_ACTIVITY_
Check each line of the records below for the string "status", then state how many lines contain it, with no other output.

RECORDS SUPPLIED Block Start

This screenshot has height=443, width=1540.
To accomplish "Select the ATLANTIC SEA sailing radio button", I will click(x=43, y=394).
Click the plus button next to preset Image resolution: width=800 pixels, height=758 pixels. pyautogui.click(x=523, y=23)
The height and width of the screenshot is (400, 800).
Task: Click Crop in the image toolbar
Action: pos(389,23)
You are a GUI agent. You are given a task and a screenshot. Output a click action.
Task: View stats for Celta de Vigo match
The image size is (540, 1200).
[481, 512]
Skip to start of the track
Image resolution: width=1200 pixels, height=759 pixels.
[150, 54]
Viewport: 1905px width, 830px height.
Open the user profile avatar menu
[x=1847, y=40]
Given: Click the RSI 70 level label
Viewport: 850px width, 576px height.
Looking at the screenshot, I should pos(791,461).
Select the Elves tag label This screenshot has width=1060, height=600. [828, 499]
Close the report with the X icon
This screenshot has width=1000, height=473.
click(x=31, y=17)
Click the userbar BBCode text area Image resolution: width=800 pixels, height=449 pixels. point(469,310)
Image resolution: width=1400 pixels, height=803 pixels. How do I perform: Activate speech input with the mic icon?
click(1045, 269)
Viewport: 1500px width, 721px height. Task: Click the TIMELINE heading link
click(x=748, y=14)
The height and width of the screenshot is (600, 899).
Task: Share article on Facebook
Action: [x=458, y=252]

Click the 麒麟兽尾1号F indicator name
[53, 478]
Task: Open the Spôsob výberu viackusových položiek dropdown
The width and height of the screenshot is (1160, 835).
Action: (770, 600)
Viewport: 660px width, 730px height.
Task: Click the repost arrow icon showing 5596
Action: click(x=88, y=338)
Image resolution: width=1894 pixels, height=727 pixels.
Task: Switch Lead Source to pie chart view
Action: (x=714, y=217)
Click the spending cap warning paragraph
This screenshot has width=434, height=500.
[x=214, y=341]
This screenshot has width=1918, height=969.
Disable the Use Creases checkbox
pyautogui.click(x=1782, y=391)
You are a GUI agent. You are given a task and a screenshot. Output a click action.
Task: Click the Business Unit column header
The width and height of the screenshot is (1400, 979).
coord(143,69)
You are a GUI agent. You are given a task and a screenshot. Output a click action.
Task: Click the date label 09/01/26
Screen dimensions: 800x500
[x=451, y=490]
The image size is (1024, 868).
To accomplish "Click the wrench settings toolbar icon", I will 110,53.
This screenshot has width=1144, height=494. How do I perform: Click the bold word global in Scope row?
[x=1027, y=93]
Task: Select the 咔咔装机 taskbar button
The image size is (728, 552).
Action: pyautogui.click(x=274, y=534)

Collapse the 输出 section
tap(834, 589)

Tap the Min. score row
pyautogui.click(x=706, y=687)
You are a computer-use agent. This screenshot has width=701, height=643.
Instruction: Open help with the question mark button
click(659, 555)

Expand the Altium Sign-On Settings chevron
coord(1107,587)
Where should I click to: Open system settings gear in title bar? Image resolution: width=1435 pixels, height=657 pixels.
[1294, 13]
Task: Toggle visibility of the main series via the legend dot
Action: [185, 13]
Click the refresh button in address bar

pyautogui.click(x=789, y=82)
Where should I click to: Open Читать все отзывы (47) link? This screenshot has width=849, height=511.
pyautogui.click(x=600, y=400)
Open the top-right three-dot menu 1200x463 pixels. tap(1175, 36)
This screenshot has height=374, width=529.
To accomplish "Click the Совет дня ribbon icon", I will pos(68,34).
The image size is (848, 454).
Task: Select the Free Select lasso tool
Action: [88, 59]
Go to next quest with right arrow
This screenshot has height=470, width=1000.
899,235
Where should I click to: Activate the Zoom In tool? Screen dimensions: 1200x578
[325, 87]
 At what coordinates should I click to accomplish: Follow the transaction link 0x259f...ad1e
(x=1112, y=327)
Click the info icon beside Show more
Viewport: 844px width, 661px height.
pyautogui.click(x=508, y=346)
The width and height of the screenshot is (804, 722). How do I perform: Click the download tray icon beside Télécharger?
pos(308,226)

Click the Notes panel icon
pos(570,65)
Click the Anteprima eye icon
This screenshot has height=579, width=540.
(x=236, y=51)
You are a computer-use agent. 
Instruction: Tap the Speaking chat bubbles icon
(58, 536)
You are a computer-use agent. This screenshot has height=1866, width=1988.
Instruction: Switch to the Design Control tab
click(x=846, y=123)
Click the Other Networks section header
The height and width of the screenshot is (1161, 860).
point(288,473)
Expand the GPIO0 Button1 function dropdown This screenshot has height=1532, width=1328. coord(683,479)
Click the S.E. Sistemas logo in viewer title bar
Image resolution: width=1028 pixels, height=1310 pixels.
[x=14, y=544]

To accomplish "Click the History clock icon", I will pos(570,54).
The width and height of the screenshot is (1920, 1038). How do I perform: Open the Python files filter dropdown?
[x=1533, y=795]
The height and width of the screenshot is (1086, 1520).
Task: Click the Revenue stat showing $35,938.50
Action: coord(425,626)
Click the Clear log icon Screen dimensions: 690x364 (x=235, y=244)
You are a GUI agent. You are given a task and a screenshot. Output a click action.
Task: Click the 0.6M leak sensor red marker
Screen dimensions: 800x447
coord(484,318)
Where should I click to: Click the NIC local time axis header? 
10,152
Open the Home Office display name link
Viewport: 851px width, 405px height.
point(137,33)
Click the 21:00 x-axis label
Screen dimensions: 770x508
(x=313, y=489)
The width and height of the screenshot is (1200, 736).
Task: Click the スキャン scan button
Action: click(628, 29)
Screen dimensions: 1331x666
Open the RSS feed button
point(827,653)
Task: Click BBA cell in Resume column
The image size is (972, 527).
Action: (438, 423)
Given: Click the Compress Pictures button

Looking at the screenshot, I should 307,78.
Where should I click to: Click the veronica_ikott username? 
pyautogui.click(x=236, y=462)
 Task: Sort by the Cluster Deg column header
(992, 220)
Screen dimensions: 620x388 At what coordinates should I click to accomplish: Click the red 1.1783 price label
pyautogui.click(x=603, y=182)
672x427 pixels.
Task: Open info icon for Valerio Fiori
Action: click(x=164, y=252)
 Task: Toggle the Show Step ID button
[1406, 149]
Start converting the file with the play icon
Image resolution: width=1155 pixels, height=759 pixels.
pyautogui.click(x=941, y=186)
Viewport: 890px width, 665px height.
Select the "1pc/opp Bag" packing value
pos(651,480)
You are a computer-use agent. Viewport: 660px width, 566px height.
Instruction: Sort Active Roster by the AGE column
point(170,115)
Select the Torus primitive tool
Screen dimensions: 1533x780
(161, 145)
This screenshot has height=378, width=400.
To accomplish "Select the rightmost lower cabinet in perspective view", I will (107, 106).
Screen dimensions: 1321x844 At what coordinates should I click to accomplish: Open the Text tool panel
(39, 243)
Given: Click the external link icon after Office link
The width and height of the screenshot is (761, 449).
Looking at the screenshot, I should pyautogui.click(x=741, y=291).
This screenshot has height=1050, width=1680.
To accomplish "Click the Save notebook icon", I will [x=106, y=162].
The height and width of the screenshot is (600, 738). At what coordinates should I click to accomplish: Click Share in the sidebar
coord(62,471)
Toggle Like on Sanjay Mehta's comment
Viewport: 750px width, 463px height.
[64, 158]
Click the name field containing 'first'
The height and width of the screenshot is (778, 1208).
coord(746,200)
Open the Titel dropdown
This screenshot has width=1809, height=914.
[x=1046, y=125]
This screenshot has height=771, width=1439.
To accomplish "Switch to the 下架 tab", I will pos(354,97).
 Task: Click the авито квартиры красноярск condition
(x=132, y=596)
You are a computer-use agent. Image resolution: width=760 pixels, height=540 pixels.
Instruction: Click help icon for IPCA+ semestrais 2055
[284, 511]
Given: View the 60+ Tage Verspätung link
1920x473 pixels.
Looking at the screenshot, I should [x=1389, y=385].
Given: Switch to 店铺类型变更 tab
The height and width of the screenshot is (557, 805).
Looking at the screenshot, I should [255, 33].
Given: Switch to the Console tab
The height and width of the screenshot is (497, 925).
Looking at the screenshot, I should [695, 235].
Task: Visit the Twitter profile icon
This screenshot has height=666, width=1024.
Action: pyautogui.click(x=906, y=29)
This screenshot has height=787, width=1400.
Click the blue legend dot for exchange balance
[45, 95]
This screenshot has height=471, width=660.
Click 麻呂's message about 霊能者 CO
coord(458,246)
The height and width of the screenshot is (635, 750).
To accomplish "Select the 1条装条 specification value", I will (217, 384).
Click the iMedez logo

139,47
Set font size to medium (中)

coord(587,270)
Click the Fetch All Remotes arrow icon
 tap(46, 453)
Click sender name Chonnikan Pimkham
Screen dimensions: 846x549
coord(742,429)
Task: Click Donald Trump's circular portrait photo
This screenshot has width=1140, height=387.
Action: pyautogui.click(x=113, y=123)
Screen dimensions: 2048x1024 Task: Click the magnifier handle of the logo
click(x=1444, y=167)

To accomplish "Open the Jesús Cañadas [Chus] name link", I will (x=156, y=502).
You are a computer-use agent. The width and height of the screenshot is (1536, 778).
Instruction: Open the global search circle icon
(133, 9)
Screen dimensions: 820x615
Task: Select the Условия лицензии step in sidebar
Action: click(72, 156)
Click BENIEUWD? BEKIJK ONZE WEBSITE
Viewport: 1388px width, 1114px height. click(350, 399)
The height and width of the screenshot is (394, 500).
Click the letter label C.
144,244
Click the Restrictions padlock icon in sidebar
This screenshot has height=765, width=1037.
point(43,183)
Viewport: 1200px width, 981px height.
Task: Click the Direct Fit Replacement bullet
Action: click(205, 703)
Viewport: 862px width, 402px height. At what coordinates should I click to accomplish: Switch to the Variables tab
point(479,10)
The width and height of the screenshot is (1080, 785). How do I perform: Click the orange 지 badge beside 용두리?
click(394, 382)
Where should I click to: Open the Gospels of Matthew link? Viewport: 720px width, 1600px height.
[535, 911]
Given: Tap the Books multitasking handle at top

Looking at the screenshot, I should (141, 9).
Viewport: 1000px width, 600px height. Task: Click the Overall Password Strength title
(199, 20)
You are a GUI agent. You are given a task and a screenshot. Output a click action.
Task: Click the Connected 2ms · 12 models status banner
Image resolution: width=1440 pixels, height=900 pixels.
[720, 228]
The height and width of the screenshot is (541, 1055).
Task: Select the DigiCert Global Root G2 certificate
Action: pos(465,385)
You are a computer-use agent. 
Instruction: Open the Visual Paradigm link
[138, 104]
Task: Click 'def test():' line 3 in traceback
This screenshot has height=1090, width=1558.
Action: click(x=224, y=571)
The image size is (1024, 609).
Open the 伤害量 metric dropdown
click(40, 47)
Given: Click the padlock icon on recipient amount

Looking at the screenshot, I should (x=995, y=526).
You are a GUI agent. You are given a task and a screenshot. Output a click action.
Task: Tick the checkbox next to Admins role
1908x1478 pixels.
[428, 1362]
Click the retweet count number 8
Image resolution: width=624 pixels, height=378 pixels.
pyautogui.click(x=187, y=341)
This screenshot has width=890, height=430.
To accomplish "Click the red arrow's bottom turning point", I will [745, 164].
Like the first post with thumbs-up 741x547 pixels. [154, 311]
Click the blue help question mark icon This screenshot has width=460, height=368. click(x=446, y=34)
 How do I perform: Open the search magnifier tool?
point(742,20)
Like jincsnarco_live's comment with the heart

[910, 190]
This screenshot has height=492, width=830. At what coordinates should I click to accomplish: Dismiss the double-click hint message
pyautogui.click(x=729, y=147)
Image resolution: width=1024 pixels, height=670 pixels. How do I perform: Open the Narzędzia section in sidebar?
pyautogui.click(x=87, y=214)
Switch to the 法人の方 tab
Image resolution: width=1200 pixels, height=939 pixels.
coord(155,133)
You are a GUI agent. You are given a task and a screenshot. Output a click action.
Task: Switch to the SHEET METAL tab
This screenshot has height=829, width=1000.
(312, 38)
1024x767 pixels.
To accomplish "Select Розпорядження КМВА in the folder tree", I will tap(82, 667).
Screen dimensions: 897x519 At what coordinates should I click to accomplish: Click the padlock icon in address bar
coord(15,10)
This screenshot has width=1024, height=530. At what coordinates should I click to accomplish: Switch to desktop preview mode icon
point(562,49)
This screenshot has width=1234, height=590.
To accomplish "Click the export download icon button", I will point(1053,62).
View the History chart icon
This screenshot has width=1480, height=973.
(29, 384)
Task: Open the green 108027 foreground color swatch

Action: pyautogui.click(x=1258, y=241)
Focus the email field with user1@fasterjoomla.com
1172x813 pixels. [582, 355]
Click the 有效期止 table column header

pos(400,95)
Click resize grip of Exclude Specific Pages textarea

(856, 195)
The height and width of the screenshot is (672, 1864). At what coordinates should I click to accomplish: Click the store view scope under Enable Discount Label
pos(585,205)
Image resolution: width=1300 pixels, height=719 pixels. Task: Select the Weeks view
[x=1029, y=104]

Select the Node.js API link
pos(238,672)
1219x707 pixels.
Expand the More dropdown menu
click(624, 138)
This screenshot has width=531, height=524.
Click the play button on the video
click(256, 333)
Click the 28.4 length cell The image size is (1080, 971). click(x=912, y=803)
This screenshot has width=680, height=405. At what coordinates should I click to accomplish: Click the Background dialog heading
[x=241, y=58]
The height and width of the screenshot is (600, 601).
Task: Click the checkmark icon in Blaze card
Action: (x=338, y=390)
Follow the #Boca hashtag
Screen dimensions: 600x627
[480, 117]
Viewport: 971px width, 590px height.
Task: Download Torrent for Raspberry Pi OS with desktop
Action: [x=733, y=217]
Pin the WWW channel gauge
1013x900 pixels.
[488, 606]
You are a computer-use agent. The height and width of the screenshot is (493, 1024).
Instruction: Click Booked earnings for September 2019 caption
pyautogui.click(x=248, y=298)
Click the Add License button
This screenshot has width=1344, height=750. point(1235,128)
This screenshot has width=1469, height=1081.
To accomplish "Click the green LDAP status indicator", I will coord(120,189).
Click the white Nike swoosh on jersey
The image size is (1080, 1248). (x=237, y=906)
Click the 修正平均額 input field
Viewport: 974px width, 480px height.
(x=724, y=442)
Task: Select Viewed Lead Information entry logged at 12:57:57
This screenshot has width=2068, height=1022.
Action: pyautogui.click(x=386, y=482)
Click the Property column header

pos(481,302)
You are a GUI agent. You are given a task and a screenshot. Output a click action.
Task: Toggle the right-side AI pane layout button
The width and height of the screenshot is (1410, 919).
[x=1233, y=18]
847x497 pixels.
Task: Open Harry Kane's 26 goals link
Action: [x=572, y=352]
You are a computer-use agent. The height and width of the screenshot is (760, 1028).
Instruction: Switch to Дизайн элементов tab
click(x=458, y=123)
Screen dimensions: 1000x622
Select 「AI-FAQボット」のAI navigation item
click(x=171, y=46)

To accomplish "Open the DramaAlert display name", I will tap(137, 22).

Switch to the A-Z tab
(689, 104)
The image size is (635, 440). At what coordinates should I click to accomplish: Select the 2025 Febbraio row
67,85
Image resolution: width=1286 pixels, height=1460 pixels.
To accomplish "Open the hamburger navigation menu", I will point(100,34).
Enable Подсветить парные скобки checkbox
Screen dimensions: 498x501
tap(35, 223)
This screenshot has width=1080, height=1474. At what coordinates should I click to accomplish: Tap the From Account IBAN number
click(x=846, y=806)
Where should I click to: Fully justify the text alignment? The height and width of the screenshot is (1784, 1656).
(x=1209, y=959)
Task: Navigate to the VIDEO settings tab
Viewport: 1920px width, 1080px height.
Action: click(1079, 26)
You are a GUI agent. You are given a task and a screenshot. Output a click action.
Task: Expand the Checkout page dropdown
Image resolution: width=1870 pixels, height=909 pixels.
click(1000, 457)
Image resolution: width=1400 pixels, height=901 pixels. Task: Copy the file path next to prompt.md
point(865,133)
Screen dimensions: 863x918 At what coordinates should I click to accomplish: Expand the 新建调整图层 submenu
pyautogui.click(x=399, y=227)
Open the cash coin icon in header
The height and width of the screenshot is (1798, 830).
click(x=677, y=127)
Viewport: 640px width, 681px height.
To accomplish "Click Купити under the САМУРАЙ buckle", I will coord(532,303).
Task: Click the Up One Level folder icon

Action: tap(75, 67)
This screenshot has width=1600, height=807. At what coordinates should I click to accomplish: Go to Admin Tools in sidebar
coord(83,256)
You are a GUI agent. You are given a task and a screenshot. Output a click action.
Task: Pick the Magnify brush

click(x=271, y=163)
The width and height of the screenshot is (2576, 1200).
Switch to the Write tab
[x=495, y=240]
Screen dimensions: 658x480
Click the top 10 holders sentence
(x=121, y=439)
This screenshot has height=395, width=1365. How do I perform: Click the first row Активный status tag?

RECORDS SUPPLIED Block End

_WORKED SOLUTION_
3